TARGETED ONCOLOGY: What are some of the most recent developments in cancers that are showing a lot of promise with checkpoint therapy, like urothelial carcinoma and RCC?
Sharma: Right now, we have approved monotherapy, PD-1 therapies and PD-L1 therapies, in bladder cancer. I think in order to increase the response rates and look at the things we could do in combination therapies, there are many trials that will address that now in bladder cancer, so we’ll have an antiCTLA-4 plus an anti–PD-1 or PD-L1. Those are things we have to think about for bladder cancer. Clearly, it’s still addressing the immune response because those agents don’t target the tumor cells. That combination has actually already shown promise in other tumors.
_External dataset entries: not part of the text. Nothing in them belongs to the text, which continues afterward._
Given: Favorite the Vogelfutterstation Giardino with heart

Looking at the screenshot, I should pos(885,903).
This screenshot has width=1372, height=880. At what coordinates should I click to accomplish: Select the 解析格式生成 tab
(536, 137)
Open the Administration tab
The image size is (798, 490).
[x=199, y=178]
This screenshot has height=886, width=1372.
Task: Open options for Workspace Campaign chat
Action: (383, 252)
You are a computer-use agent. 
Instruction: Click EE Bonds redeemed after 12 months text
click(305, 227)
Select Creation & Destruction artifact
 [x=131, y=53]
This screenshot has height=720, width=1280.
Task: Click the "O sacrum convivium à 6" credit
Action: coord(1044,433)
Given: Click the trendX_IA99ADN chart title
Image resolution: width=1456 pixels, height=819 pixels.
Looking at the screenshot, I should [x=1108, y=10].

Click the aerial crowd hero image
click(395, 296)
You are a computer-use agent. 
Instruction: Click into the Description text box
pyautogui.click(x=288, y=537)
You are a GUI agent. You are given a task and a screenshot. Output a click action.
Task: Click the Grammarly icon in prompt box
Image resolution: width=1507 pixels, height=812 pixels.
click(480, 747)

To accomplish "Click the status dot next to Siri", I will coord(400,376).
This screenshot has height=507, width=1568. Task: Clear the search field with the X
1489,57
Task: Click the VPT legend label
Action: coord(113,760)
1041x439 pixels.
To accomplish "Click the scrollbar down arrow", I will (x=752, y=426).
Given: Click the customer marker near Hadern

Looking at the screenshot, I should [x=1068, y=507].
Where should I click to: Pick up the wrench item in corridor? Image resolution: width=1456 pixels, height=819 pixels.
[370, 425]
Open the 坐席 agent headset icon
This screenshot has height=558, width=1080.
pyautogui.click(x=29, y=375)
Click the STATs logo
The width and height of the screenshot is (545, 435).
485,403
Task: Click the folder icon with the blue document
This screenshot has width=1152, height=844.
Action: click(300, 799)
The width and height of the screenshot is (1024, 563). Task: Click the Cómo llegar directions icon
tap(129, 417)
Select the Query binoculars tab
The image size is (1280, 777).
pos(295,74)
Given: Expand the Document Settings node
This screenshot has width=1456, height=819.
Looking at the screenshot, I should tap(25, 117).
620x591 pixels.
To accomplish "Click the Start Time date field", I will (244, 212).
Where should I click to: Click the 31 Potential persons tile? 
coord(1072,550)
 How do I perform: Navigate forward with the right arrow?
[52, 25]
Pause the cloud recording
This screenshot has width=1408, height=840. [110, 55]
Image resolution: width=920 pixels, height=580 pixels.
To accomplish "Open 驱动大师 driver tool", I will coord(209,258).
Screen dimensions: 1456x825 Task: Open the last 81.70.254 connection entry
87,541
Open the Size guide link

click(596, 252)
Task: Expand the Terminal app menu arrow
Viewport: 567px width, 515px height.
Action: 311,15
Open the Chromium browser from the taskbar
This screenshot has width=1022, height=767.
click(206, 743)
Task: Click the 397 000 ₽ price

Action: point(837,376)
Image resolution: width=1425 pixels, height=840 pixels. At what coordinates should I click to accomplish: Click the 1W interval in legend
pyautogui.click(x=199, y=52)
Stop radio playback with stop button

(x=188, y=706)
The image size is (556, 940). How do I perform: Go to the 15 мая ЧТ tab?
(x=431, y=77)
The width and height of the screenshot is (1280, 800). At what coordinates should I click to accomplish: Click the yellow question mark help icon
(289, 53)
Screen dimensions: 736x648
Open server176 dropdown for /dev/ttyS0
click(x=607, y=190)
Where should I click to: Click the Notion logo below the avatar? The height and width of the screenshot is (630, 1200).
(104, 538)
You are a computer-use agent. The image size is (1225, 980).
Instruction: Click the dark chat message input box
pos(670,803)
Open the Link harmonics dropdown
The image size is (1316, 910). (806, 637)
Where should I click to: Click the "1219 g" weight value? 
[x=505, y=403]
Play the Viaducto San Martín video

In kidney cancer, clearly that combination is now approved in metastatic kidney cancer for patients with disease that has poor-risk outcomes. It’s important to also consider how we would combine other agents and take that into even earlier disease settings, not just the metastatic disease setting. Can we take that into patients who are undergoing nephrectomy, because in metastatic kidney cancer, you can have a nephrectomy even though you have metastatic disease. Can we do it in that sort of setting where you already give therapy, you do surgery, and you can see that benefit from the combination of immunotherapy and surgery.
The other thing in kidney cancer, I think of angiogenesis as a big part of that field, so can we combine antigenic agents or tyrosine kinase inhibitors with the immune checkpoint therapies? I think there are many ways of addressing these types of cancers.
I think the other thing I want to think about is how do we get prostate cancer to become a tumor type that immune checkpoint therapies will work [in]? I think we are trying to make progress there. The antiCTLA-4 monotherapies didn’t do it and the anti–PD-L1 therapies didn’t do it, but now we’ve looked at the combination of the 2 and we will present that data soon.
TARGETED ONCOLOGY:Could you touch on some of the research currently ongoing in prostate cancer?
Sharma: I published a paper inNature Medicinemaybe a year or 2 ago now. We showed that when we gave antiCTLA-4 in a presurgical trial, which is what I love doing because you can do these trials where you have access to all the tumor samples. It’s easier for these patients that are scheduled for surgery. We gave them anti–CTLA-4. We had all of these prostate cancer tumors to look at and what we saw was that even though at baseline, prior to any treatment, there’s really not a lot of PD-1 and PD-L1 expression in prostate cancer. It’s pretty negative. After we gave anti–CTLA-4, these patients saw a lot of PD-1 and PD-L1. It gave us an inkling that it’s not there at baseline, but it evolved over time, which is what we should have expected because the immune responses are evolving in a dynamic thing. It’s not metastatic. We should not have expected that 1 biopsy can tell us everything we need to do and what’s processing in the prostate cancer microtumor environment.
Now that we saw that, we did propose to Bristol-Myers Squibb and they accepted to run the trial with us on this antiCTLA-4 trial plus anti–PD-1 combination. I can just tell you from my own clinic, we have had patients who did phenomenally well on that clinical trial. That’s going to see a new surge of interest in how to do those kinds of studies and maybe combining with other agents, so combination therapy and combining with other agents to hopefully try and get prostate cancer to where we are in terms of melanoma and other cancers where immunotherapy is working.